The mounting and connection technology on assembly level is a main research topic at the chair for reliability and safety of electronic systems. The focus is on new and further development of processes and technologies for the assembly of circuit carriers and components as well as the modification and qualification of solder materials.
Standard convective reflow soldering processes used for industrial production of electronic assemblies are subject to a high energetic inefficiency. This results from the necessity that an electronic assembly has to be completely heated through to ensure a melting at all the solder joints. These consist of a plurality of solder paste deposits, which are applied in advance. However, the solder paste is only a very small part (less than 1%) of an average assembly. As a result, more than 99% of the applied energy is not used for the direct heating of the solder. In several research projects, attempts have been made to improve the energy efficiency of soldering processes.
Energy- and resource-efficient manufactured electronic assemblies (ERFEB)",
In the joint project “Energy- and resource-efficient manufactured electronic assemblies (ERFEB)", possible solutions for the integration of heating systems in printed circuit boards are investigated. The heat output is to be generated on heatable, full-surface layers which are laminated before or during the PCB manufacturing process inside the base material (typ. FR-4). The aim should be to use these heating layers in the course of the production and also in the course of the operation time of the assembly to achieve different heating tasks. Examples include the drying of coatings or condensate, setting a desired operating temperature or the melting of solder material. For this purpose, various materials are tested and developed in order to realize a heatable layer, which is also suitable for embedding.
In the research project "ThermoFlux", chemically reactive components were added to the solder paste deposits. After the initiation of the reaction process, these were to transfer heat energy to the solder material (exothermic reaction). The reactive components are applied to copper pads or in through-holes and are connected to the solder deposits via copper tracks in order to enable the heat conduction. Due to this local energy release near the solder, shortly before its melting temperature, it is possible to reduce the temperature profiles of reflow-soldering systems and thus their energy consumption.

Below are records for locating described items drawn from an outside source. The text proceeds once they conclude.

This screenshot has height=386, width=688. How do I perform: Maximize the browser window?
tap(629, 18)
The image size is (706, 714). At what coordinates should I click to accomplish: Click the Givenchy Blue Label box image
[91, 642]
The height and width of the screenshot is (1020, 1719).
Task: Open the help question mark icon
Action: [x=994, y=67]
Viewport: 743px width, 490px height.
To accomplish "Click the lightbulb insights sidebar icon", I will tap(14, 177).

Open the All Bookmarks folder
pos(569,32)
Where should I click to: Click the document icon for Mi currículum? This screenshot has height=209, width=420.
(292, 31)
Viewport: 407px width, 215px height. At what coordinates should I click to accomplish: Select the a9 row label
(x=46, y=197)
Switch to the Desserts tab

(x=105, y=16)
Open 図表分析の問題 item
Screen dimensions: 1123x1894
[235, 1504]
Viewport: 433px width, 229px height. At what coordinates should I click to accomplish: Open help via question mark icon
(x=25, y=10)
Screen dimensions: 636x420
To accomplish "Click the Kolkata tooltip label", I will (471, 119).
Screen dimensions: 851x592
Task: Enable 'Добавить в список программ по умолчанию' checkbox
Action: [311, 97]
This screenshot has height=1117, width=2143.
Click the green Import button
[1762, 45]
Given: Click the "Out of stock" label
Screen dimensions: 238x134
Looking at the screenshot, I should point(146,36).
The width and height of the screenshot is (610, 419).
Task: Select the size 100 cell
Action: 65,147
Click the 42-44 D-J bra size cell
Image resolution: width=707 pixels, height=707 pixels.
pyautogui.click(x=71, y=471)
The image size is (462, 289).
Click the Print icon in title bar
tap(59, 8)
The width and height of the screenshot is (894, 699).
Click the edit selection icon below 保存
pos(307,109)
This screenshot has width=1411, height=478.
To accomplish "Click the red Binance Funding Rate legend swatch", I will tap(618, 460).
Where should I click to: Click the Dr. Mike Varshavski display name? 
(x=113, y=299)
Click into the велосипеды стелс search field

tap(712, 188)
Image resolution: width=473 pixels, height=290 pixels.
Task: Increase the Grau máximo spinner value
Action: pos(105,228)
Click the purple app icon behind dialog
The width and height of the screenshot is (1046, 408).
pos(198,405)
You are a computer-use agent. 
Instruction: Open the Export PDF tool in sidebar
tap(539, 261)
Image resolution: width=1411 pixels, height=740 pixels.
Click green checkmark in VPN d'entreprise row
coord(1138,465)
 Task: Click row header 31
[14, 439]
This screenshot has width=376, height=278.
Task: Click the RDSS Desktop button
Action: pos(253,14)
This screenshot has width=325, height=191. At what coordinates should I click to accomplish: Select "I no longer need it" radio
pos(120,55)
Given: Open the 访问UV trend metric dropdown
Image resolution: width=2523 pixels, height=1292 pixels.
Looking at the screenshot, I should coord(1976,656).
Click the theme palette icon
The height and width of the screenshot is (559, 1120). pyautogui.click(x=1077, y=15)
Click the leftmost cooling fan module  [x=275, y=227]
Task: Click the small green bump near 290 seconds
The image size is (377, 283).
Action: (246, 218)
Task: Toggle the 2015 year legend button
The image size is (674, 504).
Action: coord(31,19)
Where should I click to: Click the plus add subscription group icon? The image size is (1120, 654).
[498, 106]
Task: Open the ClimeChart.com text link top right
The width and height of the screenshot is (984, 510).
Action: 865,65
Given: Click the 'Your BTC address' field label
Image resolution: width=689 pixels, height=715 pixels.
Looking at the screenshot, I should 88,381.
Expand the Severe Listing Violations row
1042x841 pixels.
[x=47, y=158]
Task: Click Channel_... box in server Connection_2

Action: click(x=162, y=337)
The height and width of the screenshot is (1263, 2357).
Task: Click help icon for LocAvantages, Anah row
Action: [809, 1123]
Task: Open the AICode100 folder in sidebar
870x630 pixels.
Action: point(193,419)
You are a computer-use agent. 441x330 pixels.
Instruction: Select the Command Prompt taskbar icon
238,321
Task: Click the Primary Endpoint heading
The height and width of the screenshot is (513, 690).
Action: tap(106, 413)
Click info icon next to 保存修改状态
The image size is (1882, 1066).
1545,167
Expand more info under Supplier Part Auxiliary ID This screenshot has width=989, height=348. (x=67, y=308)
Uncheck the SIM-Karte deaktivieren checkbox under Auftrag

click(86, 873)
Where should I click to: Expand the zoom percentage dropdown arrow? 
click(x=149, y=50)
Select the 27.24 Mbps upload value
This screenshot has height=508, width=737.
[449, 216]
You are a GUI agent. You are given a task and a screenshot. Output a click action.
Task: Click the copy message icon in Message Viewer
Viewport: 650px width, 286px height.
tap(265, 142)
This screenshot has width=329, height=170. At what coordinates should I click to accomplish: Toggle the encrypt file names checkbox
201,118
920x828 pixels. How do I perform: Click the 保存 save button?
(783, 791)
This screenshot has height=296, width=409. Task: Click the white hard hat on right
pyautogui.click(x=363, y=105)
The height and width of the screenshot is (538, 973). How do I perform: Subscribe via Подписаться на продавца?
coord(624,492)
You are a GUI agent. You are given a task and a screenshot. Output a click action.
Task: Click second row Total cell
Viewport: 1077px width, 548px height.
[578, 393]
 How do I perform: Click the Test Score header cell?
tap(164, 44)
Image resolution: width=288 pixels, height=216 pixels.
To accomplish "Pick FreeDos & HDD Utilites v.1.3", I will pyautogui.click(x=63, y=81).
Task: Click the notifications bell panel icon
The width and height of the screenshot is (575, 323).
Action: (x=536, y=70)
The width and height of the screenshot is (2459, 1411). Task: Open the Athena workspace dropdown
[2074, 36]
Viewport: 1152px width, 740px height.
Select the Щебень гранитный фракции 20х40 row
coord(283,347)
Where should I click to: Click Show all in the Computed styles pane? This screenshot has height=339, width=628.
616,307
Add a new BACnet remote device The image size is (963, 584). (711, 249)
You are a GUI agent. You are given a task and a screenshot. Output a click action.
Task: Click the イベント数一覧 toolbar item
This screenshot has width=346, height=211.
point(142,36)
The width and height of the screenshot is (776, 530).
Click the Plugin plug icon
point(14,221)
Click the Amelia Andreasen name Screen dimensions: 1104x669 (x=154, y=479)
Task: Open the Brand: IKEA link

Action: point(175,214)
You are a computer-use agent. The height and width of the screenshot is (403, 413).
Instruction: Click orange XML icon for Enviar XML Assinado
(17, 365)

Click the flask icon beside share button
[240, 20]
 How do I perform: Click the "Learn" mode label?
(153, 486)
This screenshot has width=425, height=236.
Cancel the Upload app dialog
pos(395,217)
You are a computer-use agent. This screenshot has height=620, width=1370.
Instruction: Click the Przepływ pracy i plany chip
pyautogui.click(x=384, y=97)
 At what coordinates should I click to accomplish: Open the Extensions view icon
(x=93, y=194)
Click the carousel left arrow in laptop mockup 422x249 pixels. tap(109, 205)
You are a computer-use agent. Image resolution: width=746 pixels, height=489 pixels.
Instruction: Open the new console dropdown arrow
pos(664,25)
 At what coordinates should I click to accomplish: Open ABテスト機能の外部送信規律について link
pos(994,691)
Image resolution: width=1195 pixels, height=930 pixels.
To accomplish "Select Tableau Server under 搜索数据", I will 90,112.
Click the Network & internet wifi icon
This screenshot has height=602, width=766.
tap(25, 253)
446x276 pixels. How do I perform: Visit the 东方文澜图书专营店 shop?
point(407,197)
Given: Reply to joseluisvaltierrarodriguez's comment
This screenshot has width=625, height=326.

The use of electronic assemblies in industrial technology, aerospace and automotive engineering is usually associated with high operating and ambient temperatures. This is accompanied by a demand for materials and components which have to withstand the constantly rising temperature loads and have to work reliably in their function. In mounting and interconnection technology, high-temperature resistant soldering materials are increasingly being the focus of research, in order to substitute high-lead solders like e.g. Pb93Sn5Ag2 (TSolidus = 296°C; TLiquidus = 301°C). Especially since the RoHS directive has come into force. In addition to a similar temperature range, any substitute materials must also satisfy the standard requirements in terms of their reliability.
Within the research project "HotPowCon", soldering joints have been developed whose re-melting temperature is significantly higher than the liquidus temperature of the bulk solder material used. The significantly higher melting temperatures of intermetallic phases (Cu3Sn = 676 °C; Cu6Sn5 = 415 °C), which form during the soldering process between the solder and the contact surface, are utilized here. By adding copper particles to a tin based solder, intermetallic phases are generated selectively when subjected to higher temperatures. These grow along the copper additives through the entire solder, thereby increasing the temperature resistance of the whole connection (> 300 °C).